--- What you are asked to do ---
If a line in the material below has the word "agent", copy it.

--- Provided data ---
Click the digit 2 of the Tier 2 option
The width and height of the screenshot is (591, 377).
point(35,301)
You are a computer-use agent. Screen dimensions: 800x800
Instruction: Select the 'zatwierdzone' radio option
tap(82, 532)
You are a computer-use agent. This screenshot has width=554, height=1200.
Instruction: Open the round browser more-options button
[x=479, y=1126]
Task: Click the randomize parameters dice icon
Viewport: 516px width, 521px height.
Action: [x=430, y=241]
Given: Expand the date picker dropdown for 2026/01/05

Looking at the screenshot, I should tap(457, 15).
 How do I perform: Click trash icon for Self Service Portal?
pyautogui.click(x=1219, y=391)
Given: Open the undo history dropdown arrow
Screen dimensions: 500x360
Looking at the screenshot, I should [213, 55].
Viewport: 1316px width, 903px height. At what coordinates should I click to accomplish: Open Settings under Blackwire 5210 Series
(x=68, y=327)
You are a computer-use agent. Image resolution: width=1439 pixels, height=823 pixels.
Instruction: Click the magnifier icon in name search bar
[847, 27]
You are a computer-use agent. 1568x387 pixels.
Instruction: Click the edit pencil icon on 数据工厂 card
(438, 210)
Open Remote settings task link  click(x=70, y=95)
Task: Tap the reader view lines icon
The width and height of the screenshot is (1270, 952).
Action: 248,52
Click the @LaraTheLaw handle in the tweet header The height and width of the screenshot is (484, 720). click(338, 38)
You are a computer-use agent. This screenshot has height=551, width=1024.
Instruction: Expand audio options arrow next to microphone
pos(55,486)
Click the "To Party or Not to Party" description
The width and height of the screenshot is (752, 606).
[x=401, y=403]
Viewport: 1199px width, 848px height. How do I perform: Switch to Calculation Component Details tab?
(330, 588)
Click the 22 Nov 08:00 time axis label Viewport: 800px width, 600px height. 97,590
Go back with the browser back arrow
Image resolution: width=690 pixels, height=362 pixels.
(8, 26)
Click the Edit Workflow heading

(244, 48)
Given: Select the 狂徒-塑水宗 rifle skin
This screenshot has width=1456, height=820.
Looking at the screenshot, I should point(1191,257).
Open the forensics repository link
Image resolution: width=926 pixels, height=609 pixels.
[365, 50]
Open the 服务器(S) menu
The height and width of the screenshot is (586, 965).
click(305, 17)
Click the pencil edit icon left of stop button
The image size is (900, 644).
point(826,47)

--- Solution for this problem ---
You are a computer-use agent. Screen dimensions: 800x800
You are a computer-use agent. This screenshot has width=554, height=1200.
You are a computer-use agent. Image resolution: width=1439 pixels, height=823 pixels.
You are a computer-use agent. 1568x387 pixels.
You are a computer-use agent. This screenshot has height=551, width=1024.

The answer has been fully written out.